▼

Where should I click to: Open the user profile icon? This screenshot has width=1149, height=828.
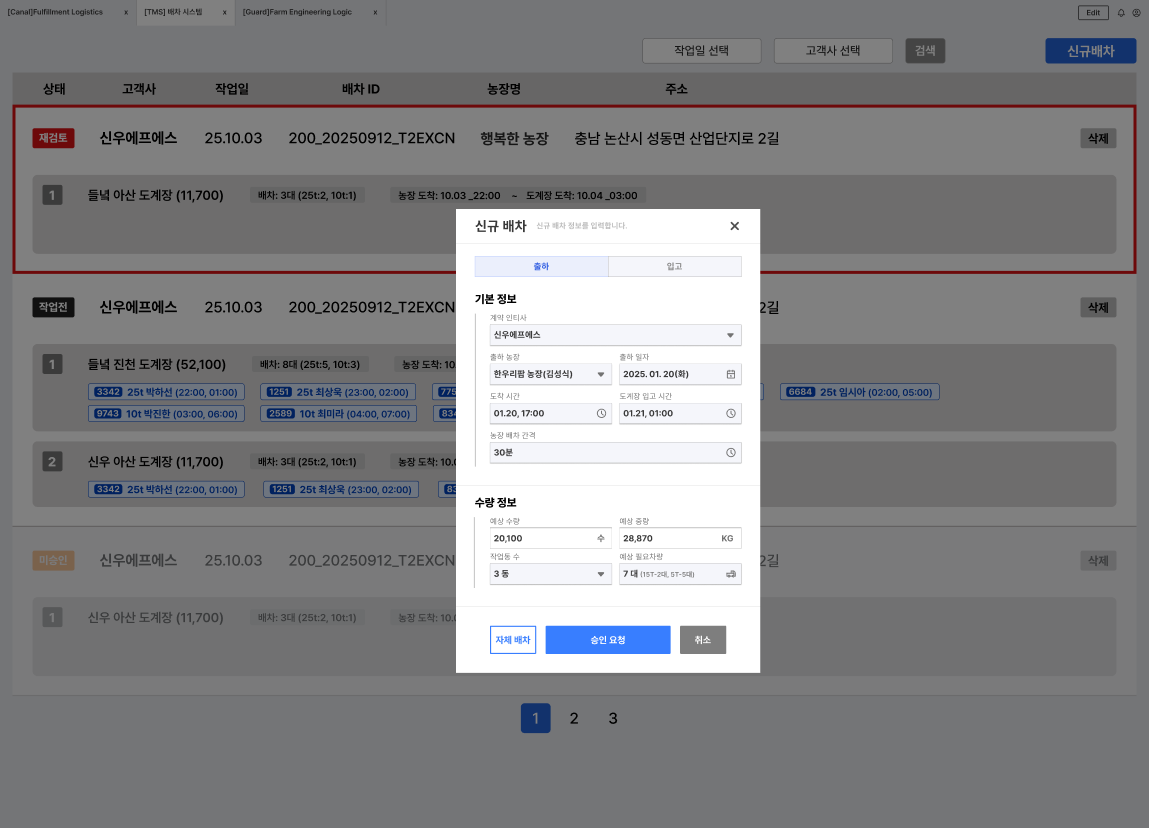1137,12

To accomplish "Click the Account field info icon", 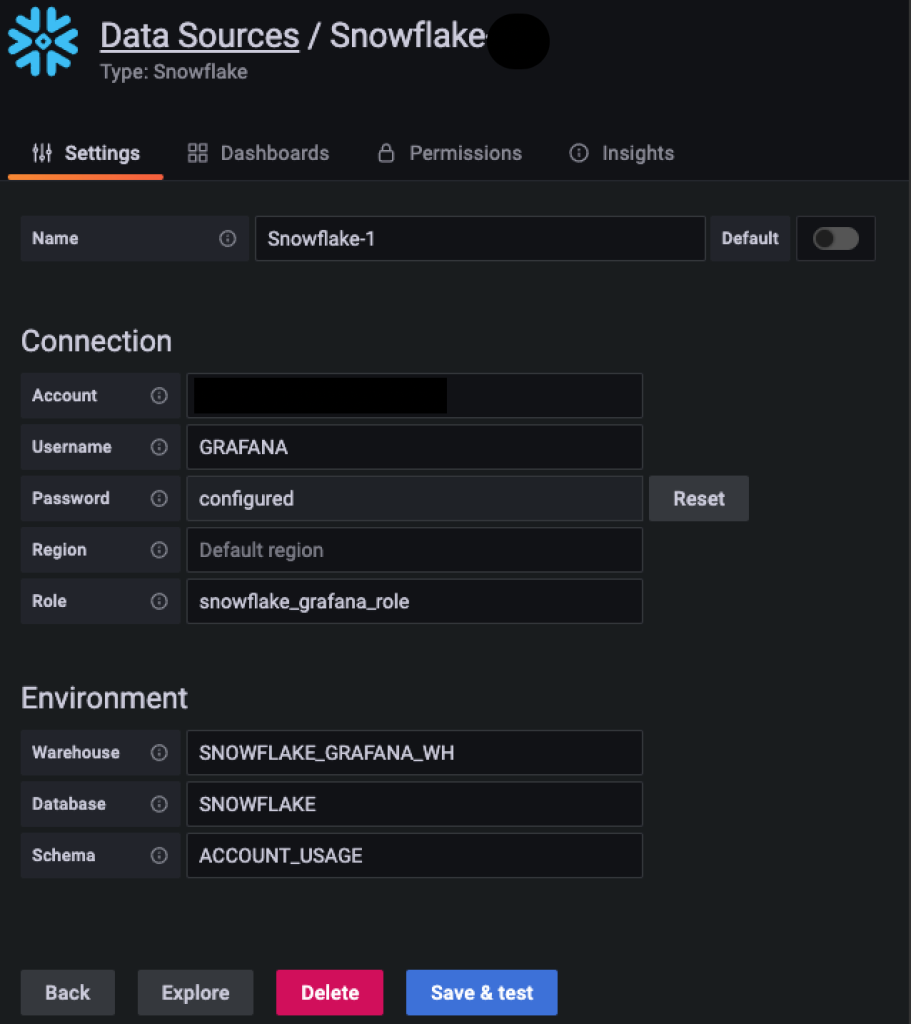I will 159,395.
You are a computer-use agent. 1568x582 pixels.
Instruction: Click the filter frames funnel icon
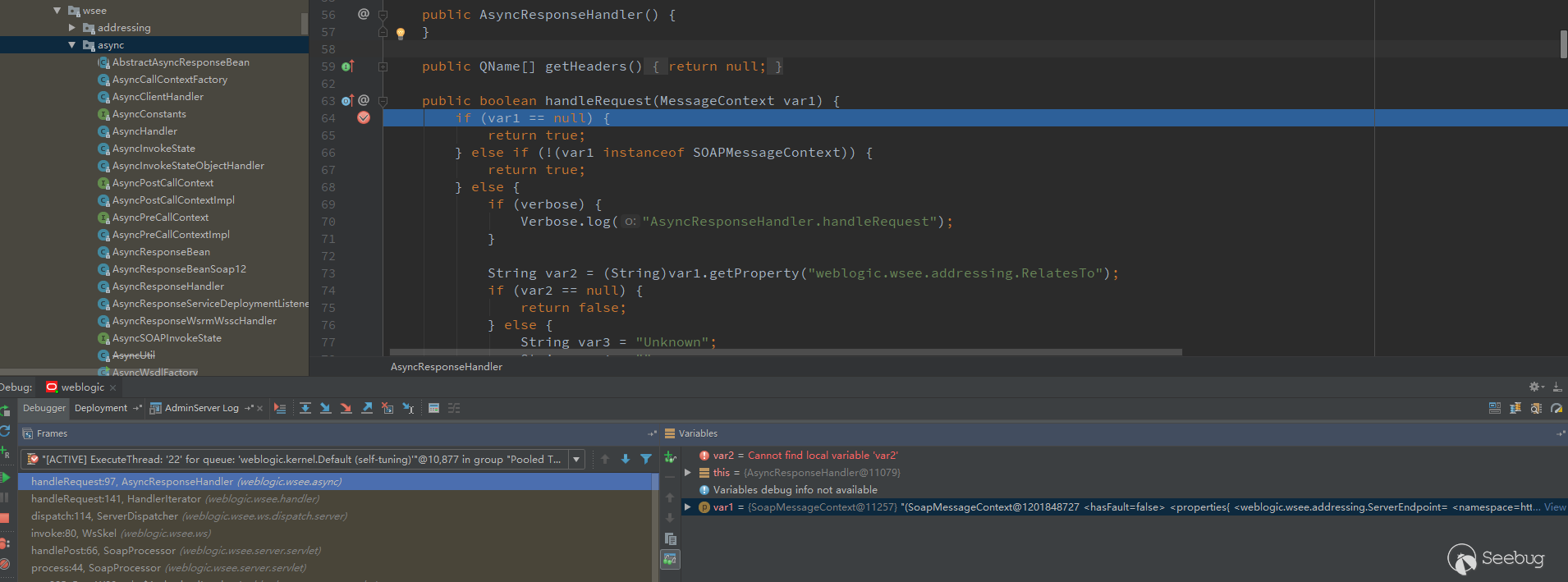[x=646, y=459]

▲

Task statement » Set down only the lines from the one with "You are a computer-use" through the end of the entries, exactly as they appear, leaving out each picture.

Exercise output »
You are a computer-use agent. 1568x582 pixels.
Instruction: Click the filter frames funnel icon
[x=646, y=459]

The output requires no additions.